- Selection:
I believe that the car allows workers a significant freedom to choose
employers not based on which ones are within a few miles bike ride or a few
line changes of subway, but rather within an acceptable driving radius. And
for many people, myself included, acceptable commuting time in my own car,
with my own radio and peace/quiet is far longer than what I'd accept on the
green line subway in Boston, or waiting in the rain/snow/slush for a bus.

This freedom radius is particularly important when you consider that most
(American anyway) families have at least two incomes, so I must choose to live
where I can get to my employment and my wife to hers. With cars, at least in
America, that opens up a much wider range of options than if we could only
look at jobs on the subway. As it stands, we chose to live in Cambridge (a
"city suburb" of Boston); I drive; she takes the T. Either one of us could
easily change jobs to literally dozens of different employers without having
to move houses or change fields. There's significant value there.

Naturally, had American cities evolved differently, that might also be true
just by us living on a better-than-current-reality subway system, as most
desirable employers would also have located near subway stops, because that
would be a competitive advantage. As it stands now, companies needing white
collar talent intentionally locate where there is parking and good access to
ring highways, for that is a competitive advantage.

Element and text position data:
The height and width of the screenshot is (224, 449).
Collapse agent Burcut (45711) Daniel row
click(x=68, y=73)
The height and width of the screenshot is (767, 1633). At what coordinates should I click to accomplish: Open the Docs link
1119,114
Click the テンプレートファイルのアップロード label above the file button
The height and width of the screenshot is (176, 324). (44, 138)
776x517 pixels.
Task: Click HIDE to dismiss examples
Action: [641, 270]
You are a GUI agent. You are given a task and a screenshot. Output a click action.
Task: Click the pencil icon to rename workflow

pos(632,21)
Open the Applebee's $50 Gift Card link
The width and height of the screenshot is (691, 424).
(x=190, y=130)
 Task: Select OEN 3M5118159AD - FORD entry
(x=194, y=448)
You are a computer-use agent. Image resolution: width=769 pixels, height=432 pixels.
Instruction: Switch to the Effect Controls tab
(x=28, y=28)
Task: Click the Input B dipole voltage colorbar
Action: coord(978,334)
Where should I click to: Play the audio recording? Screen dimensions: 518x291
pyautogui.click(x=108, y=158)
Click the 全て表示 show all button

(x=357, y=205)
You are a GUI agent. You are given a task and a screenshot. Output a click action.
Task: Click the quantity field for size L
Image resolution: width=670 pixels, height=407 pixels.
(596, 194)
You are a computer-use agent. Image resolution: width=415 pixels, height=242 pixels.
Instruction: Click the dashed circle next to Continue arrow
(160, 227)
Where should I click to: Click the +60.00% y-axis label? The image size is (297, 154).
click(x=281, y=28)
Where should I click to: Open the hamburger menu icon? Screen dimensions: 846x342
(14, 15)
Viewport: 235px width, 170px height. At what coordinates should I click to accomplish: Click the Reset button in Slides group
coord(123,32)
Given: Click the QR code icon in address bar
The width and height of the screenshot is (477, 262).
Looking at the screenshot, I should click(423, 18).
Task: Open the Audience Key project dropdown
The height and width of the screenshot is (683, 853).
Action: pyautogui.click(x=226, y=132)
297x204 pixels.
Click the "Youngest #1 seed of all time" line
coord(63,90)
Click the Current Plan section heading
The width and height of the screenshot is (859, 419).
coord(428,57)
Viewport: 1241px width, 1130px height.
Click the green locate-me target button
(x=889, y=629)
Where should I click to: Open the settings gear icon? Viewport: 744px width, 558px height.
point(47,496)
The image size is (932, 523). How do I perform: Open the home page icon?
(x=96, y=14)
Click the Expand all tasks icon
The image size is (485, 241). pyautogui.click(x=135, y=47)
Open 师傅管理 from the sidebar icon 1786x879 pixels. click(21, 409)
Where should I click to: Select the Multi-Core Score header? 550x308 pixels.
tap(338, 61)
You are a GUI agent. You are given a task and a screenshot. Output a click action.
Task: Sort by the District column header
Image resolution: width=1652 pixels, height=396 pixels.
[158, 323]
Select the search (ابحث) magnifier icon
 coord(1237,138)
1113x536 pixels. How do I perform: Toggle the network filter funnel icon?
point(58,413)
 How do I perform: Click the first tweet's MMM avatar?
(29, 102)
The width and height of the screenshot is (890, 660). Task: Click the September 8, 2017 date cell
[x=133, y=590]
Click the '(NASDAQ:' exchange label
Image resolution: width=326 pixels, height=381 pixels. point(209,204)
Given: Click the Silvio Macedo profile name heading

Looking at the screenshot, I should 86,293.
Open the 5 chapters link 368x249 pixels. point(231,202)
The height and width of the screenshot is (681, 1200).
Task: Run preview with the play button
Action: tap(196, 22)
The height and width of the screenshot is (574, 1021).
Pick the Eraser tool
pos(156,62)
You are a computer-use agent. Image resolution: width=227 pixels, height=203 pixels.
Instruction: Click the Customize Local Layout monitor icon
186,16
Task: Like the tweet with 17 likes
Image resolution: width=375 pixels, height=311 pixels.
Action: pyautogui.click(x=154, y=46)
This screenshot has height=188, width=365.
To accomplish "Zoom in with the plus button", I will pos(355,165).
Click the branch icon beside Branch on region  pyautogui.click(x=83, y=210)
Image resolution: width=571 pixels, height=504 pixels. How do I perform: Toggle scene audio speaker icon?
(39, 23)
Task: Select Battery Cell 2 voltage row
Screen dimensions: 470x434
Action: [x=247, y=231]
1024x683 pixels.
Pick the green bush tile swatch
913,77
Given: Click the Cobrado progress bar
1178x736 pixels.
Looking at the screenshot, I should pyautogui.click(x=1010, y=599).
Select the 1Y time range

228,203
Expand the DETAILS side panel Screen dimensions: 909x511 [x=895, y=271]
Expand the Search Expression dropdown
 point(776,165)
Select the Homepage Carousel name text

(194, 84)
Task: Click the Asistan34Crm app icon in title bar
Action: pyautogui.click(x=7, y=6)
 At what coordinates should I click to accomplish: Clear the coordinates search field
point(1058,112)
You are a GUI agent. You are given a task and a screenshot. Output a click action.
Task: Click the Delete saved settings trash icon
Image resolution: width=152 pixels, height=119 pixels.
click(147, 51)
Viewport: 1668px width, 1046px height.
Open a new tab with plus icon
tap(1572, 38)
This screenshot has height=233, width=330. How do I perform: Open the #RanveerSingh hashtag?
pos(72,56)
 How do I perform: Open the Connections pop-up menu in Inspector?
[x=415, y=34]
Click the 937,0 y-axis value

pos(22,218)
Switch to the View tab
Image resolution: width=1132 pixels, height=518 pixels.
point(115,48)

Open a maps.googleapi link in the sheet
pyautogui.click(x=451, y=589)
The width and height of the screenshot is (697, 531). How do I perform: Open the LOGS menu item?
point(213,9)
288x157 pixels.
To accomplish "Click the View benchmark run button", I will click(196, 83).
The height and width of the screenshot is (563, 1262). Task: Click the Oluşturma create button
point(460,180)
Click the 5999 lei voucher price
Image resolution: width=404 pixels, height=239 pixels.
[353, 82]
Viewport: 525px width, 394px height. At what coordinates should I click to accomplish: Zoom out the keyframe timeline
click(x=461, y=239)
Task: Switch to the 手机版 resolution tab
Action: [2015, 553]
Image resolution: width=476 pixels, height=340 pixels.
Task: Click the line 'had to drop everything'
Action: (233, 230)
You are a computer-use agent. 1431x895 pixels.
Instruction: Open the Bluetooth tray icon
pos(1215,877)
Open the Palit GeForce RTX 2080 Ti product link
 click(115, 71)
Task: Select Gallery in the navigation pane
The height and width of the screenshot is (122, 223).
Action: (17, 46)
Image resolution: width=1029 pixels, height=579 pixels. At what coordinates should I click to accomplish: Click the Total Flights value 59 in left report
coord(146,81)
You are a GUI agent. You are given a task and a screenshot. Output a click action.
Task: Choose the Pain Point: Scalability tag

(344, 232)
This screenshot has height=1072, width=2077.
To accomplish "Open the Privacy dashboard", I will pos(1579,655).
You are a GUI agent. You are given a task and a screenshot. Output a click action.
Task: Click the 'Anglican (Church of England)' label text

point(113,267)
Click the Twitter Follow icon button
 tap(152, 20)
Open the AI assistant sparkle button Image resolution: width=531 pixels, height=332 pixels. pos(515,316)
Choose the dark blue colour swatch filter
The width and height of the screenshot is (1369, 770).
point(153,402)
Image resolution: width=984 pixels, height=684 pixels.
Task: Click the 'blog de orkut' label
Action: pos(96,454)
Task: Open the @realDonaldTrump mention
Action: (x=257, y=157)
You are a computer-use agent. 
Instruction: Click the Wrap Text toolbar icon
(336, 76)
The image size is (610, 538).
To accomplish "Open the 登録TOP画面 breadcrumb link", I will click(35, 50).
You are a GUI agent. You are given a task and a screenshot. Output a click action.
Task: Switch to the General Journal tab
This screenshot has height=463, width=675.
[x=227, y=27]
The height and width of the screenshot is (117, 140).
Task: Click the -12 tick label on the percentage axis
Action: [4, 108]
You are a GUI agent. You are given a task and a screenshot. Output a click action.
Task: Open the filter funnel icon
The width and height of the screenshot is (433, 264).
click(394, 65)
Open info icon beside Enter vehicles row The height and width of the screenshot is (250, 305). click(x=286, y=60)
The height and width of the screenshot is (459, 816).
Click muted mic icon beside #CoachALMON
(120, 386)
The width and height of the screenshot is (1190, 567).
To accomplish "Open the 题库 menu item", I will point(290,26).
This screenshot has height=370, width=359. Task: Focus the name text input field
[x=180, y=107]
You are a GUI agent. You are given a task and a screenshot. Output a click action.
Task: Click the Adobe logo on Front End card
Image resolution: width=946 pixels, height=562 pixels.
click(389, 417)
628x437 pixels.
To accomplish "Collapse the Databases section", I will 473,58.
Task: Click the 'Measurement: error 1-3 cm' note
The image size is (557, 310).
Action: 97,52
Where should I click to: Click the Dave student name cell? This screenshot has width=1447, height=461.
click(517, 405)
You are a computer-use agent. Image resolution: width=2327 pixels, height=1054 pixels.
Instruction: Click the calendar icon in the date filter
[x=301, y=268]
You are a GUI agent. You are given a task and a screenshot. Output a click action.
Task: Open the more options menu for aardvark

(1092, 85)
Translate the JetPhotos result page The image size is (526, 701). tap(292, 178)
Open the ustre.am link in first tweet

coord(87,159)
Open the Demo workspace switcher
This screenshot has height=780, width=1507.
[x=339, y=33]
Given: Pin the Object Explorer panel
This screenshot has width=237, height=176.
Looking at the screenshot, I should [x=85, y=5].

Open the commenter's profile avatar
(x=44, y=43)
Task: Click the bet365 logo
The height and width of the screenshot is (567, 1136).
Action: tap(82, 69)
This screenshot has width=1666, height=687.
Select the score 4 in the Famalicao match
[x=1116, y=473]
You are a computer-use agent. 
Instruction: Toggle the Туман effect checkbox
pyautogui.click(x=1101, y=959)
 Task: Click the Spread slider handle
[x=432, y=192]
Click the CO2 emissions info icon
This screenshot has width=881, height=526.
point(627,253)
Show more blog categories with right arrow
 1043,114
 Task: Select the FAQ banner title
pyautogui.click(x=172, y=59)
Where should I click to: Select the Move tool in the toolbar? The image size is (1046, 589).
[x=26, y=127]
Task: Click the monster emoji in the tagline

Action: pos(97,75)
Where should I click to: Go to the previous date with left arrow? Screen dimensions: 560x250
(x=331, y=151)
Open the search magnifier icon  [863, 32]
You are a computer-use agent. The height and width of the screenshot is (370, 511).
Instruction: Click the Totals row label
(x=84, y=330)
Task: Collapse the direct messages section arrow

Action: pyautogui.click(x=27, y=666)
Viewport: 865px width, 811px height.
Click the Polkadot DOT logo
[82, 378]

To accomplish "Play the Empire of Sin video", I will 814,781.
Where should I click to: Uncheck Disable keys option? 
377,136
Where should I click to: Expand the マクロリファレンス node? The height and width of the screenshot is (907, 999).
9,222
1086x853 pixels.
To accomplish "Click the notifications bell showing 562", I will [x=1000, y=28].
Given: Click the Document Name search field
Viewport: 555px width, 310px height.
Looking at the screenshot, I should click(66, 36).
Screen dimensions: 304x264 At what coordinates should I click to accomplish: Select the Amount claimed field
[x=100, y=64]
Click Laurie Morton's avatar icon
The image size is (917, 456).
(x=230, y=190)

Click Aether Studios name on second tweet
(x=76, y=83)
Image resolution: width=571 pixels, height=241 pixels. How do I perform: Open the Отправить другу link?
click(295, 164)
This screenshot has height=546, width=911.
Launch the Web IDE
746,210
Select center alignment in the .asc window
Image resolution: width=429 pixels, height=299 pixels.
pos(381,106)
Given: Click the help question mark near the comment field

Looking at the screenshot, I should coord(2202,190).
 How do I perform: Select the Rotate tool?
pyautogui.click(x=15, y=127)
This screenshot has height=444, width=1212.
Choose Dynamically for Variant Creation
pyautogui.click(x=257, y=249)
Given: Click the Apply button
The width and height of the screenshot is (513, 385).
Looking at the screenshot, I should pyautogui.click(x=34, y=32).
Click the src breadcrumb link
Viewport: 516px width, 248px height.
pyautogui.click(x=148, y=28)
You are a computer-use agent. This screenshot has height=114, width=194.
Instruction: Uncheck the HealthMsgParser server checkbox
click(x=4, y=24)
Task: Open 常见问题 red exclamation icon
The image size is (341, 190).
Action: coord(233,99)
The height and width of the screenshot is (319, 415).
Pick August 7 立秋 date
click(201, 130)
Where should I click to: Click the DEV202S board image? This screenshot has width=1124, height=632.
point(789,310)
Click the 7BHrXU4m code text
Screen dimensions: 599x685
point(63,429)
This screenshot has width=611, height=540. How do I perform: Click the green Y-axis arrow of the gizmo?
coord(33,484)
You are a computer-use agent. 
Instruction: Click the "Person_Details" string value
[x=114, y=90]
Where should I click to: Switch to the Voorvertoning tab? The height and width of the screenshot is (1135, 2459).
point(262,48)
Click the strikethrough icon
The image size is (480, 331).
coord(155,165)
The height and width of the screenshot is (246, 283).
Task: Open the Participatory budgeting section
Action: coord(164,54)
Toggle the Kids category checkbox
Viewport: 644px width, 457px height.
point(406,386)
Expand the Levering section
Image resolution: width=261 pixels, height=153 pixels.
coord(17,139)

- Required work:
A) Copy the passage on cars and commuting from "I believe that" to "rain/snow/slush for a bus.".
B) Carry on with the passage on cars and commuting, picking up after its last sentence.
This data was taken from a separate source.

- Task results:
A)
I believe that the car allows workers a significant freedom to choose
employers not based on which ones are within a few miles bike ride or a few
line changes of subway, but rather within an acceptable driving radius. And
for many people, myself included, acceptable commuting time in my own car,
with my own radio and peace/quiet is far longer than what I'd accept on the
green line subway in Boston, or waiting in the rain/snow/slush for a bus.

B)
The network effects to overcome to make car-free living are daunting, and just
because you can find a few thousand people with lifestyles perhaps overly
suited to car-free living in planned communities does not mean that those
communities are scalable.

------
Luc
I'm 37 and I never learned to drive a car. I do own a car I inherited, which
my wife drives about once a week. We use bicycles, not because we're nuts but
because we live 5 minutes from work or work at home, and everything's close by
in the city we live in - restaurants, entertainment, shops, parks, etc. I've
always lived close to where I work, in cities where it's nice to live.

------
erlanger
Cars are unbelievably important unless you're either very wealthy or willing
to accept squalid conditions. Is there an invention more egalitarian than the
automobile?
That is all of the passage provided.